- Poster
- Directed by: Kamal G
- Written by: Kamal G
- Produced by: Kamal G
- Starring: Yashmith Sakshi Agarwal Siddhu GRN Pradeep Balaji Shyam Kirthivasan Manoj
- Cinematography: Ravi Arumugam
- Edited by: Kamal G
- Music by: Rashaanth Arwin & Alex Premnath
- Production company: Twins Productions
- Release date: 24 April 2015;
- Country: India
- Language: Tamil

= Yoogan =

2015 Indian film by Kamal G

Yoogan is a 2015 Indian Tamil-language horror thriller film directed by Kamal G. Starring Yashmith and Sakshi Agarwal in the lead roles along with Siddhu GRN, Pradeep Balaji, Shyam Kirthivasan, Tarun Chakarvarthy and Suresh Pillai.

Rashaanth Arwin composed the music For the film. Alex Premnath composed the background score and cinematography was by Ravi Arumugam.
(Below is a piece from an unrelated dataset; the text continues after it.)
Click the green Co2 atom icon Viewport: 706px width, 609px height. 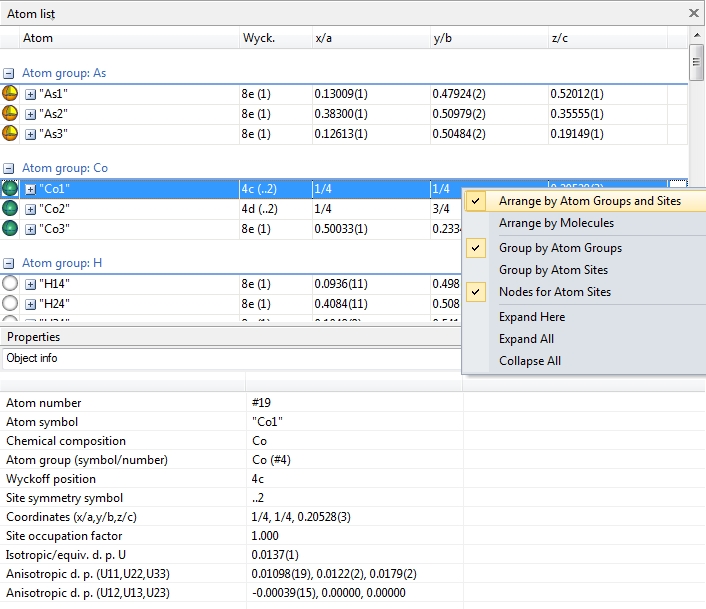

It is a horror story which revolves around the problems that happen in an IT company. The film was released on 24 April 2015.

==Production==
Real makeup and not VFX was used for the film. The film was shot during the nighttime near Kodaikanal.

==Soundtrack==
Music for the film is composed by debutant Rashaanth Arwin and the background score is composed by Alex Premnath.

== Release ==
The Times of India gave the film a rating of two out of five stars and wrote that "A clichéd horror film that fails to give you the thrills". Malini Mannath of The New Indian Express wrote that "Yoogan at best is a mild thriller, more of a stepping stone for the debutant maker".